Pseudorange is the fundamental measurement type in GNSS positioning, representing the apparent distance between a satellite and receiver calculated from the travel time of the navigation signal. The term ‘pseudo’ indicates that this measurement is not a true geometric range but rather includes the combined effects of satellite and receiver clock errors, atmospheric delays, and other biases that must be accounted for in the positioning solution.
The pseudorange measurement is derived by comparing timestamps. Each satellite continuously broadcasts its current time and orbital position. The receiver notes when this signal arrives according to its own clock and multiplies the apparent travel time by the speed of light to calculate distance. However, because neither the satellite clock nor the receiver clock is perfect, and because the signal is delayed by the atmosphere, the computed distance differs from the true geometric range, hence ‘pseudorange.’
In the positioning solution, pseudoranges from at least four satellites are combined to solve for four unknowns: the receiver’s three spatial coordinates (X, Y, Z) and its clock offset from GNSS system time.
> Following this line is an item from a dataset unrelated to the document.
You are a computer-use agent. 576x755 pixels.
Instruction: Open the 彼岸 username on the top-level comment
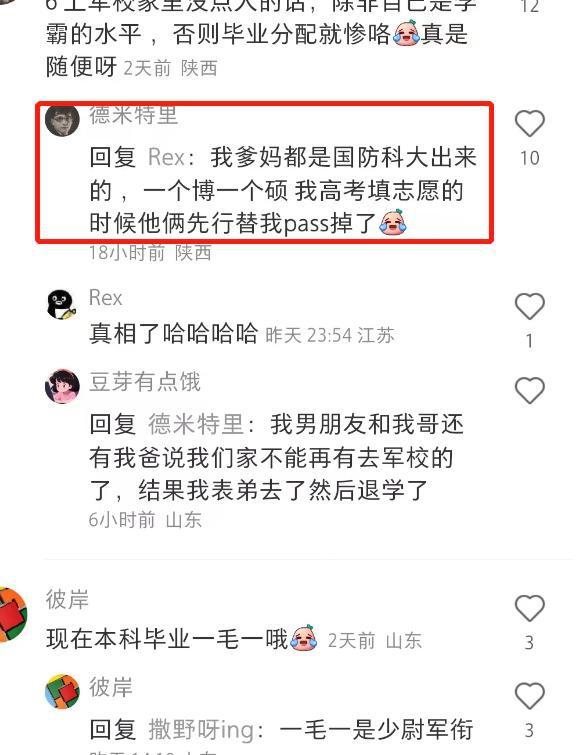coord(67,599)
Additional satellites beyond the minimum four enable over-determined solutions that average measurement noise and support quality monitoring. The accuracy of pseudorange measurements, typically 1-10 meters depending on signal and receiver quality, directly limits standalone GNSS positioning accuracy.
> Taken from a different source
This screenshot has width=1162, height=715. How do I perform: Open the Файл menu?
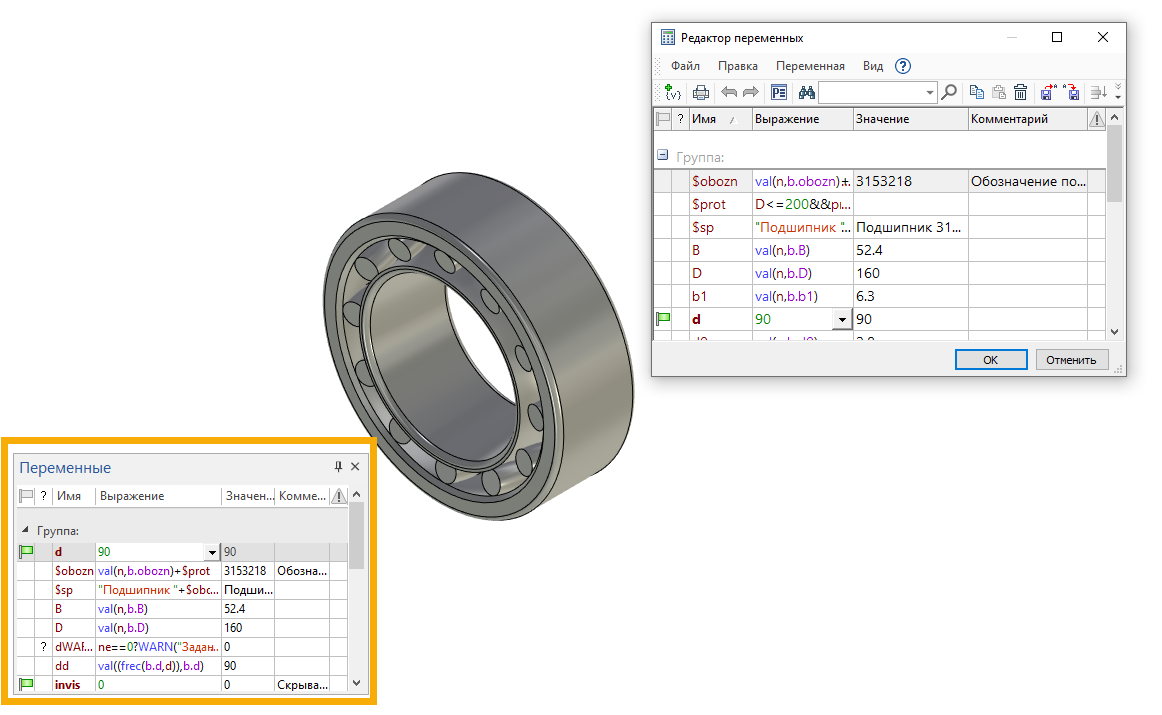point(685,66)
Pseudorange accuracy is affected by several error sources. Satellite clock and orbit errors contribute meters of pseudorange error if broadcast parameters are used; precise products reduce this to centimeters. Ionospheric delay can add 5-15 meters of error, removed through dual-frequency processing or external corrections. Tropospheric delay contributes roughly 2 meters at zenith, more at low elevations. Multipath from reflected signals can add meters of error in challenging environments. Receiver noise contributes typically 0.3-1 meter depending on signal quality. Differential techniques (RTK, DGNSS) and precise correction services address these error sources to improve positioning accuracy beyond standalone pseudorange limits.